A new survey from Rutgers Cancer Institute of New Jersey and Rutgers School of Public Health shows that while smokers believe e-cigarettes are safer than tobacco, the devices should be regulated in a manner similar to tobacco products.

Assortment of e-cigarettes (Spencer Platt, Getty Images)

Olivia Wackowski, assistant professor of health education and behavioral science in the Center for Tobacco Studies at the School of Public Health and member of the Cancer Institute's Cancer Prevention and Control Program, said the survey found 60 percent of smokers think e-cigarettes are indeed safer than tobacco.

However, "nearly two-thirds of smokers didn't realize that e-cigarettes are not regulated by any government agency," Wackowski said.

The study surveyed 519 current smokers, including people who had tried e-cigarettes, those who had used them in the past 30 days, and some who had not used them before. All currently smoke tobacco or regular cigarettes.

"When we did tell smokers that (e-cigarettes) weren't regulated, we did find that the vast majority of smokers -- over 80 percent -- believe that they should be regulated by the Food and Drug Administration for both quality and safety," Wackowski said. "This is something that is really important for the FDA to know, moving forward with their policymaking."

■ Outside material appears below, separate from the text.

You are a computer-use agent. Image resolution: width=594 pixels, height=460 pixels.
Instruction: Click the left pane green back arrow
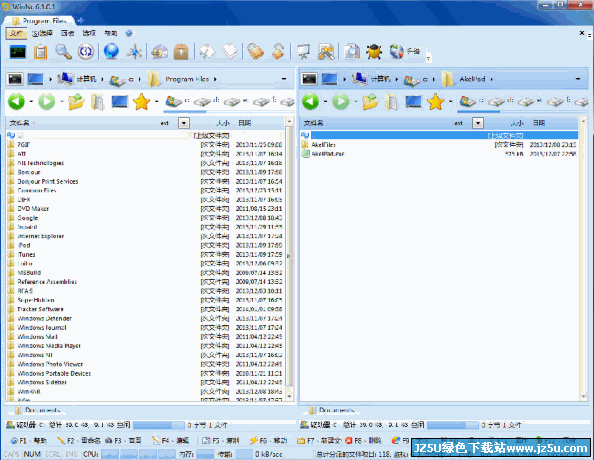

Over half (55 percent) of the survey respondents supported advertising restrictions on e-cigarettes, similar to those on tobacco.

"Since we know that advertising exposure is a risk factor for young people to uptake these products, this was encouraging to see support for some sort of advertising regulation," Wackowski said.

At this time, advertisements for other tobacco products are not allowed to be aired on television or radio.

Almost 90 percent of the smokers surveyed agreed that e-cigarettes should carry warning labels. The FDA is in fact considering extending its regulatory authority to cover e-cigarettes.